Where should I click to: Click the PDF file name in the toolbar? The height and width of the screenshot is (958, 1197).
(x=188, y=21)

==

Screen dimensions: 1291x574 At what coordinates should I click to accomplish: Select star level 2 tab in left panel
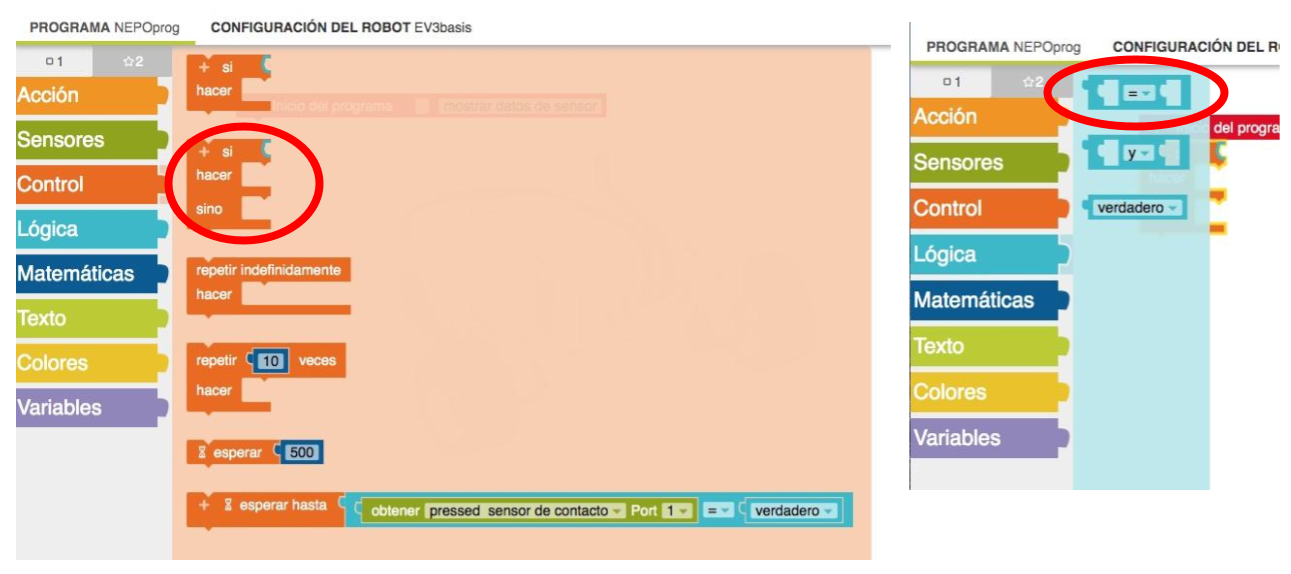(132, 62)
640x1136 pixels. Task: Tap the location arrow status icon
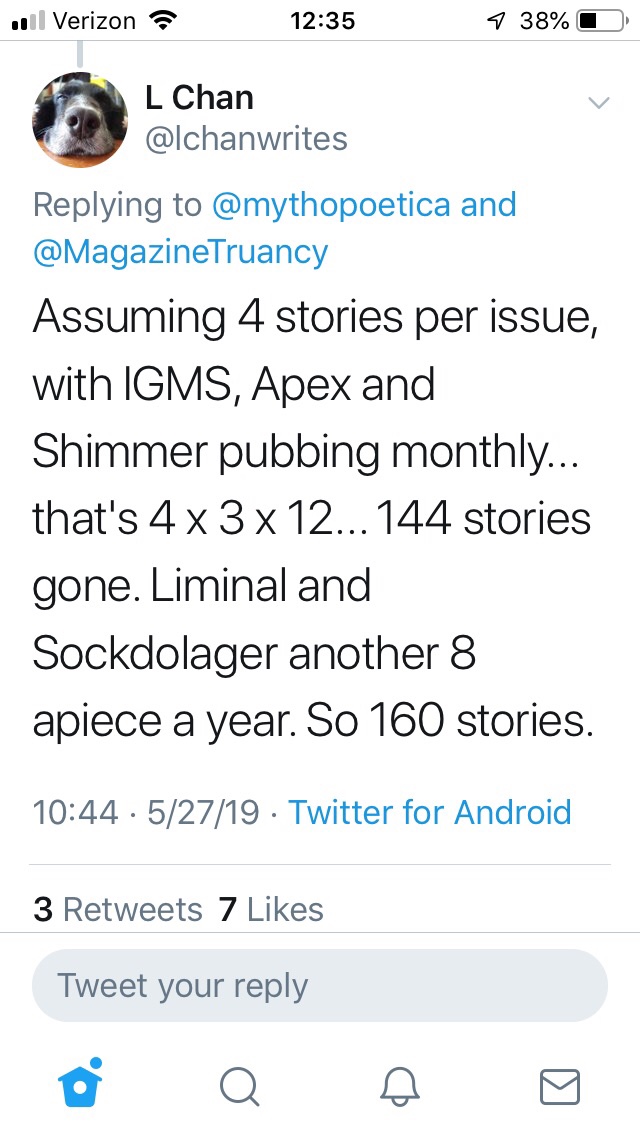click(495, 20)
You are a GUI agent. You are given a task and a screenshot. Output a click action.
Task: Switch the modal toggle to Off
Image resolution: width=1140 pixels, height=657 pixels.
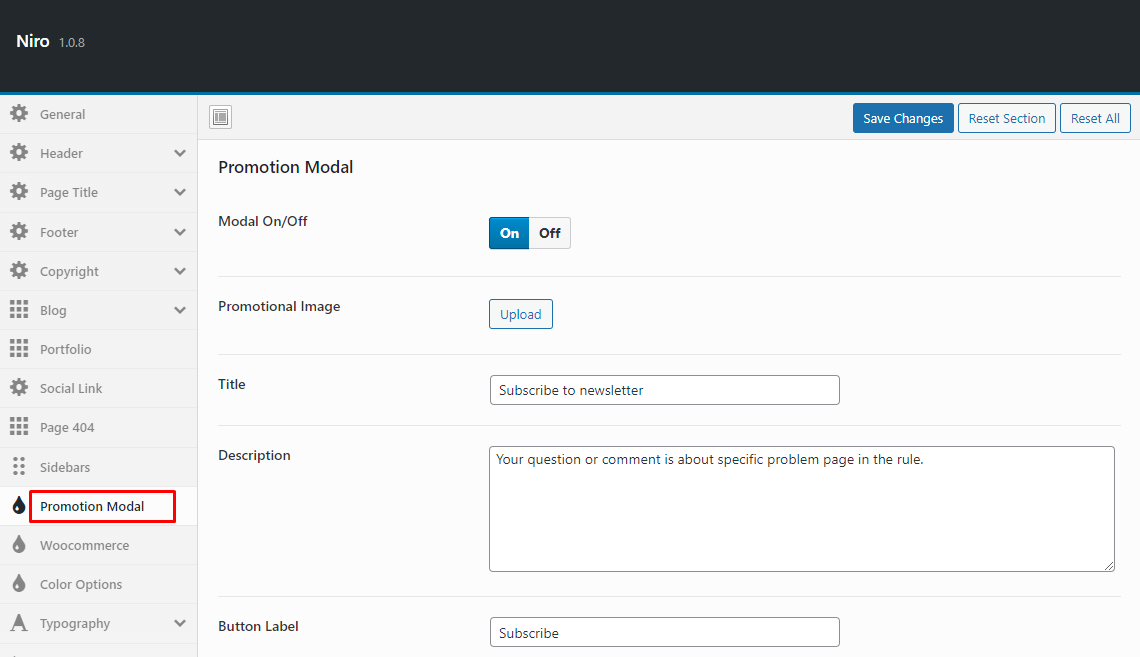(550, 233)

**Problem requirements**
In the records above, copy exactly everything from the line that has "Screen dimensions: 1291x574" down to the line that has "Task: Switch the modal toggle to Off", both ends included, and leave out the pictures.

**Result of this task**
Screen dimensions: 1291x574 At what coordinates should I click to accomplish: Select star level 2 tab in left panel
(132, 62)
640x1136 pixels. Task: Tap the location arrow status icon
click(495, 20)
You are a GUI agent. You are given a task and a screenshot. Output a click action.
Task: Switch the modal toggle to Off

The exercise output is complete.